Sunday, May 3, 2020

"Could Phoenix survive a water crisis?"

No.
From a dozen years ago:
February 2009 
Las Vegas Running Out of Water Means Dimming Los Angeles Lights
 The Las Vegas metro population is approximately two million.
Building cities in the desert is stupid.
The extent of the arid region is even larger than this map portrays (from DesertUSA):



And from The Counter, January 29, 2020:
There is a limited and shrinking supply, growing demand, and a long-run picture that looks, from many angles, hopelessly apocalyptic. Inside the elaborate, diverse, and ever-evolving effort to manage water in what some have called “America’s least sustainable city.”
An hour north of Phoenix, Arizona, Chip Norton drives his truck toward the Verde River. Norton spent the last decade of his career as a public works contractor for water facilities. He retired in 2008. Even so, at 9 a.m. on a Saturday in early June, he is already immersed in his new work, checking on barley fields.

Norton leaves the paved road and traces along a grain field. He parks and steps from the truck, his boots raising dust.

“Amber waves of grain,” he says, moving into a golden ocean of stalks. “All this is malt barley.”
Norton plucks a barley head and spins it between his fingers. One of his business partners, Hauser and Hauser Farms, will start to harvest this crop about a week after I meet him, when its moisture level falls a notch or two below 15 percent. “In Arizona,” Norton says, “that’s not a problem.”

Norton is the president of two-year-old Sinagua Malt. He contracts with local farms for malt barley, which, once harvested, his team will then malt in their nearby Camp Verde, Arizona facility before selling mostly to Phoenix-based craft brewers. The Verde Valley farmers Norton works with have replaced a total of between 125 and 150 acres of feed-corn and alfalfa with malt barley. Sinagua barley is grown in a way that keys into the natural cycles of the Verde River. For his work, Norton doesn’t take a salary. What he seeks is proof of concept. He wants to show that his operation, writ far and large, has the potential to help sustain rivers like the Verde—a crucial Arizona waterway that provides to Metro Phoenix.
Walking parts of Phoenix today, you might spot the ruins of an ancient canal, but probably not.
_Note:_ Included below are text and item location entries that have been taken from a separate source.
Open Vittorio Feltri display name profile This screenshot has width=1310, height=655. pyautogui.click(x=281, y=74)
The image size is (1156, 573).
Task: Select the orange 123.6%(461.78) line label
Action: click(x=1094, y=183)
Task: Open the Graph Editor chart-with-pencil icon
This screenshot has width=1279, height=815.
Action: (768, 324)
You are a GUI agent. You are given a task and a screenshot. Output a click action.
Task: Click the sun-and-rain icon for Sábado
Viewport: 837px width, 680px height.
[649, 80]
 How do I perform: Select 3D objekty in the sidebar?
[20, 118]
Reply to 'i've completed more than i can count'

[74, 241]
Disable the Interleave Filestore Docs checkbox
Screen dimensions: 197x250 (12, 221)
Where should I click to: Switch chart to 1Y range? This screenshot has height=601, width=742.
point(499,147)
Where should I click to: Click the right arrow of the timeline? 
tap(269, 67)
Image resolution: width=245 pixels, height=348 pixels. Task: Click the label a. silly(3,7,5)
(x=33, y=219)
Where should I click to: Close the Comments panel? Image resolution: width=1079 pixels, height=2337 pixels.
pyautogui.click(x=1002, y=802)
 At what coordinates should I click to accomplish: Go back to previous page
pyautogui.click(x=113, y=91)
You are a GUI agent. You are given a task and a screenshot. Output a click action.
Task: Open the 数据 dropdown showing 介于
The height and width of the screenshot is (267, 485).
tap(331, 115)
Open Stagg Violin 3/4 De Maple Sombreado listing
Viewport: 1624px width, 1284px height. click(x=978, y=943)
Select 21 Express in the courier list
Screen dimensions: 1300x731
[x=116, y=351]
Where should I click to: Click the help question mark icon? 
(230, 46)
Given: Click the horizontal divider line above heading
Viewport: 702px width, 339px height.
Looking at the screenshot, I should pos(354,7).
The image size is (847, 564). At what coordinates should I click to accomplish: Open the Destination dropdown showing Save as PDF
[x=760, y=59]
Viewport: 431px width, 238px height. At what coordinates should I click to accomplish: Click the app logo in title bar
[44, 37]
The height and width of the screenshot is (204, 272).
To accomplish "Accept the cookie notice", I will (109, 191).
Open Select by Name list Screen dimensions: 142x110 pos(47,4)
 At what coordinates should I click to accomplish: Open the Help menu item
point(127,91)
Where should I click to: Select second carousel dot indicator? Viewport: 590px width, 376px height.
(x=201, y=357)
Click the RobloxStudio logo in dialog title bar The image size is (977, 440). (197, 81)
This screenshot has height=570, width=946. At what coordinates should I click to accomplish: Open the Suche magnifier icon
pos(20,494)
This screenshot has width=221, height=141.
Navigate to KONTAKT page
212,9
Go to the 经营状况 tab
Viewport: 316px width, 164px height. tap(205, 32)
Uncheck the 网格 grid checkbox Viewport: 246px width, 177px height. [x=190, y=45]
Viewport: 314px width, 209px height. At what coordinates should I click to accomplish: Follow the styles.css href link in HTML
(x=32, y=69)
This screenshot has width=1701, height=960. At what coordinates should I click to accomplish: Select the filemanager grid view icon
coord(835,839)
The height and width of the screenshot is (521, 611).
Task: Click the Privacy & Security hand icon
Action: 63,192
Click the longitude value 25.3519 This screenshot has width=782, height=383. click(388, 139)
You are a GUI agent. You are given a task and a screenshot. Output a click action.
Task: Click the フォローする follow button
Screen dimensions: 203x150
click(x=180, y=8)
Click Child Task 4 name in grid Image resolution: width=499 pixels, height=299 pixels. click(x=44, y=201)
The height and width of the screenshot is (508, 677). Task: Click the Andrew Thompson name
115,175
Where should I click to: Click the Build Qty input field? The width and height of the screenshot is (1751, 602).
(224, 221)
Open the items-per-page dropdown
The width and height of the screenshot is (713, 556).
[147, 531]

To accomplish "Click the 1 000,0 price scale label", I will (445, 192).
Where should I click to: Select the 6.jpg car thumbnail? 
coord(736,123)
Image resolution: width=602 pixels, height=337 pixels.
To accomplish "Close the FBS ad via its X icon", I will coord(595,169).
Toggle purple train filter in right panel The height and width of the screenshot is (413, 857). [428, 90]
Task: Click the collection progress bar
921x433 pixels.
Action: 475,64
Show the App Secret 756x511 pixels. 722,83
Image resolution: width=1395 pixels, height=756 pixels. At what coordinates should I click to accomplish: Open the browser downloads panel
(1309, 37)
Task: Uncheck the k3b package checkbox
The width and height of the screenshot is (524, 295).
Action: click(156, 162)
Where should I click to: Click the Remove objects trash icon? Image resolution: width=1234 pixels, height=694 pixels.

Phoenix expanded so fast in the 20th century that developers razed structures built by the Hohokam, prehistoric North American Indians who lived in present-day central and southern Arizona as early as the 3rd century, until laws were enacted to protect what remained. In 1920, before the building boom began, Phoenix was home to 29,000 people—fewer than the area supported 800 years before. By 1950, Phoenix had grown to 107,000 people; by 1960, to 439,000. And today, Phoenix is home to 1,660,000 people, making it the fifth-largest city in the country. The suburban towns around the city—which, together with Phoenix, are collectively known as Metro Phoenix—house some 4.5 million human souls. And today, just like in the past, the good people of this Sonoran basin face immense resource challenges.

These challenges threaten the desert metropolis’s sustainability, in both the near and distant future. By 2100, city summer temperatures are projected to have risen by 9.2 degrees. (July days already average 104 degrees.) Many of Phoenix’s sustainability obstacles are tied to food systems: farming, transportation, recycling. But the most elemental and harrowing issue that city leaders will have to face reaches back not only to the Hohokam, but to the very meaning of “desert.”
Water. The main issue is water. In Metro Phoenix, everyday dihydrogen monoxide will soon be liquid gold....
....MUCH MORE

The population of the Phoenix Metropolitan Area is something like 4.7 million people.